Canonical SQL

jump to table of contents

If you spend much time online in places where SQL is discussed and questions about SQL are asked, and especially if you have more than a passing acquaintance with the relational model, you'll soon notice that many of the questions are the same. They go like this:

I am programming in environment E using tools T for application Y. I have tables A and B with N thousand rows and need to do X with the database. It has to be fast and efficient. What is the best way?

This page is about operation X. You can plug in your favorite values for E, T, Y, A, B, and N.

The question doesn't seem commonplace to the person asking; it seems very specific, very special. The fact is, though, that every such question is of one of two kinds:

  1. those that cannot be solved with relational algebra using SQL
  2. those that can

The first kind of question lies outside the relational model. Some questions leave very few clues about the data and the hoped-for result. Some tables were designed without regard for the advantages of BCNF normal form. Some questions aren't about SQL at all, really, but about the programming environment. The second kind can be answered with a generic example if the person asking it can make the mental leap of substituting his tables and columns for those in the example.

This page is devoted to the person who understands that every query he writes has been written before in some form, that a query is nothing more or less than a logical construct, an equation. Distilled from the application, every select is a demand of the DBMS: Join these tables on these columns subject to these constraints.

If you have have come to that realization, you're halfway there. If you can state the problem algebraically in terms of sets, then perhaps an example can be adapted to your purpose. Perhaps, too, the possibilities posed by the examples you find here will influence your design. The ability to derive data using select reduces the need to maintain them with update.

The Pattern and the Anti-Pattern

It's fashionable these days to speak of programming patterns. I resist the temptation to join that parade. SQL, for all its defects, is based on math and can be thought of in mathematical terms. In centuries of mathematics, no one has ever suggested that equations have “patterns”. The mathematical pattern, if you will, is to use operators and operands to formulate new derivations. Because SQL rests on a mathematical foundation (unlike, say, object orientation) we can discuss it in mathematical terms instead of programming terms.

That said, there are patterns and anti-patterns when it comes to database application programming. The programming languages we use today have nothing like the expressive power of SQL, and most DBMS access libraries and frameworks succeed best at reaching for the lowest common denominator. Rather than exploiting the DBMS's capabilities, they thwart it. When it comes to Object Relational Management frameworks, the pattern is the anti-pattern. If you are experiencing performance problems with your DBMS and you're using some kind of framework that relieves you from writing your own SQL, chances are the problem stems not from the database design, but from the application design.

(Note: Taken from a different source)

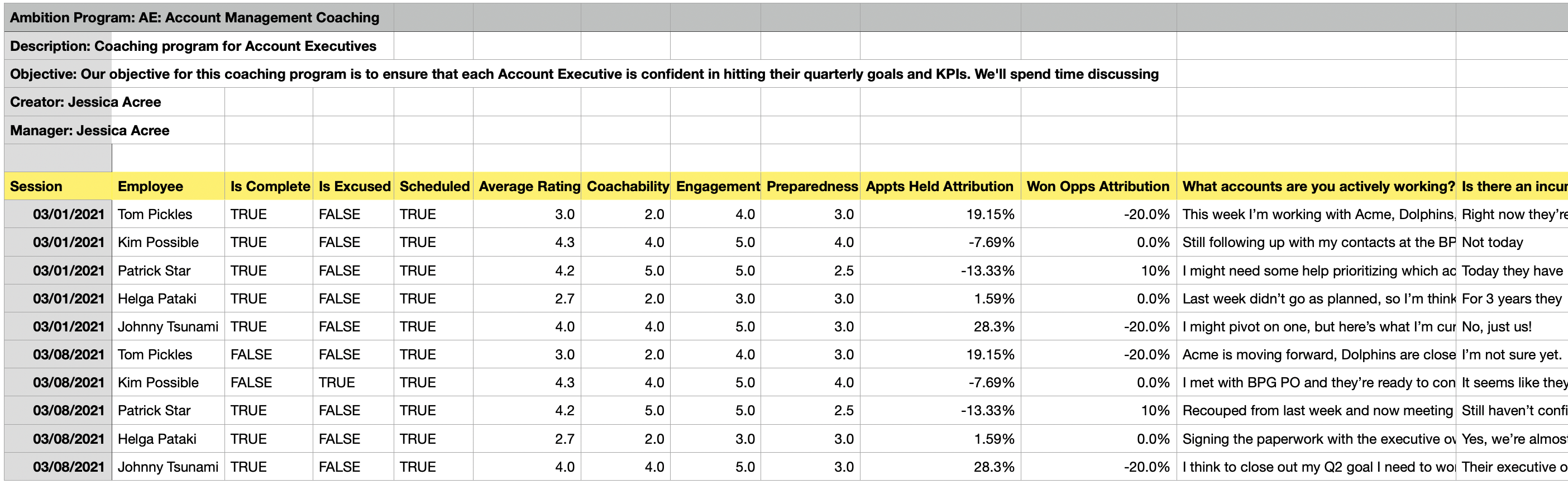This screenshot has width=1568, height=484.
Task: Click the Appts Held Attribution header
Action: (x=939, y=187)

You might even call that a pattern.

Taxonomy of the Examples

The organization of the examples is a work in progress. SQL tutorials often begin with a simple select statement from one table, then to introduce where, then join and so on. But we don't need to start at the very beginning.

The best solution I've come up with so far is to write answers to what I see as Frequently Asked Questions. As the library of answers accumulates, perhaps some system of organization will suggest itself. So far, it's a matter of improvisation.

This page provides examples of SQL queries that answer questions frequently posted on the Web. The sample schema and data are the same as those used by C.J. Date in his popular textbook, An Introduction to Database Systems, now in its 8th edition. Please refer to Suppliers and Parts [pdf] for a description of the tables and data.

Table of contents

Good Questions

Broken Questions

Ranks and Running Sums

To say anything about a row relative to other rows in the same table, it is necessary to do two things:

  1. establish an order: what does “before” mean?
  2. perform a self-join

Self-joins — where a table is joined to itself — is usually presented as a special case, and on first encounter it often seems weird. But it's not, any more than 2 + 2 = 4 or y = x + x is weird. join is a binary operator (that is, it operates on two tables). Nothing says those two tables can't be the same one.

Rank Rows

This question takes two forms:

  1. Generate an index number for rows in a table “in order”
  2. Count rows before “this row”
Query Results
select count(lesser.SID) as RANK, S.SID
from S as S
left outer join S as lesser
on   S.SID > lesser.SID
group by S.SID
order by S.SID;
 
RANK SID
0 S1
1 S2
2 S3
3 S4
4 S5

An outer join is required to accommodate the first row, which has no lesser.

Running Totals

Show accumulated Y as X increases (usually over time). In this example we accumulate STATUS as SID increases.

Query Results
select S.SID, S.STATUS, sum(totals.STATUS) as 'TOTAL'
from S as S
join S as totals
on   S.SID >= totals.SID
group by S.SID
order by S.SID;
 
SID STATUS TOTAL
S1 20 20
S2 10 30
S3 30 60
S4 20 80
S5 30 110

Existence

Are there any news?
Horace Greeley

join answers the question, which rows in table B meet criteria in table A. Often, though, we don't care about which rows, but only whether any rows match, a/k/a an existence test. For that, SQL has the operator exists.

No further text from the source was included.